The benefits of the hub-and-spoke business setup are manifold. While the main office still functions as the hub with an onsite staff, it needs fewer people which in turns means fewer resources are used and translates to lower overhead costs. Meanwhile, the satellite offices act like traditional offices where people can come in and work if a need for such arises or when a more structured environment is required.
Many companies are now planning a hybrid approach in which they tell some employees to work from home or from any of the satellite offices to reduce their commute, lower their carbon footprint and boost productivity.

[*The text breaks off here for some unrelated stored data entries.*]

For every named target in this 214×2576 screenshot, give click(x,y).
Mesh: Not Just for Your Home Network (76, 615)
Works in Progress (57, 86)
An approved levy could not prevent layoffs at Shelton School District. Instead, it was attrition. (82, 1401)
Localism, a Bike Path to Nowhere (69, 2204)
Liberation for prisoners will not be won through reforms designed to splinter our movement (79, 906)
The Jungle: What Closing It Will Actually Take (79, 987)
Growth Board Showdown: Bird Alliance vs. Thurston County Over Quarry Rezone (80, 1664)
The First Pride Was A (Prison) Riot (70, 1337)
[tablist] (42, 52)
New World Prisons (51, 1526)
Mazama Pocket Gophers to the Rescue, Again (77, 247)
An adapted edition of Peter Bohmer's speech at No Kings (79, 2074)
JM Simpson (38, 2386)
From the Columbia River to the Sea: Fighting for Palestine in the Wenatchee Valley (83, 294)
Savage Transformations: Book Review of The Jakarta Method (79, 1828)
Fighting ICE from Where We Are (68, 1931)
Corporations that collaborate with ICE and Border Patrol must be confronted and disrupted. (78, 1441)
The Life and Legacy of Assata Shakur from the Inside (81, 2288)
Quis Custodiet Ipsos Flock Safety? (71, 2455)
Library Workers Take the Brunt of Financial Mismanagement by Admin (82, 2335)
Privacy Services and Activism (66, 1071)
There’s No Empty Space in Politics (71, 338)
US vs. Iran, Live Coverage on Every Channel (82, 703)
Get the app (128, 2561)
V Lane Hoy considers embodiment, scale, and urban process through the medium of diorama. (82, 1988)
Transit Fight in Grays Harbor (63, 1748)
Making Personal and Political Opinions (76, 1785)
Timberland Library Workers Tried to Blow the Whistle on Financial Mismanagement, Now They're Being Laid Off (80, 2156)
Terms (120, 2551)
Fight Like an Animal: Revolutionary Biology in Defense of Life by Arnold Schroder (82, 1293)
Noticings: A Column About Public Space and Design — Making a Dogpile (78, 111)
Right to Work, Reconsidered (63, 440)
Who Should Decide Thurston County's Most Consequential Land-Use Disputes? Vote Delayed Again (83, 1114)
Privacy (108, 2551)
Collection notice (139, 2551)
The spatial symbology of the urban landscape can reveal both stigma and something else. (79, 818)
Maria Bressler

Less commute time, potential cost savings
As many employees observe, it is not that working out of an office is difficult, it is the commute that is the ongoing challenge. The hub and spoke system reduces this commute time for many workers and eases the effect of steep real estate prices for offices located in city centers as less space is needed.
Some in the real estate business now subscribe to the notion that real estate is going the route of retail five years ago as it began to decentralize. About 9 out of 10 of the largest office markets in the U.S. recorded an increase in the vacancy rate during the first quarter, according to real estate services firm CBRE, as businesses look for suburban locations and shorter lease periods.
The lead of big tech companies
Twitter is among a number of companies to communicate that its employees may never return to the old model of working out of a central office and that it will permanently shift to remote work. Google and Facebook have previously announced plans to have staff work remotely until year’s end. Businesses’ land grab in city centers is not necessarily the norm anymore.
Rather, open suburban places where social distancing can be followed appears to be the new norm for at least some companies. In the end, it works out well for many members of the workforce. Additionally, participating companies also do their part for environmental, social, corporate and governance initiatives by virtue of a lesser carbon footprint and diminished resource consumption.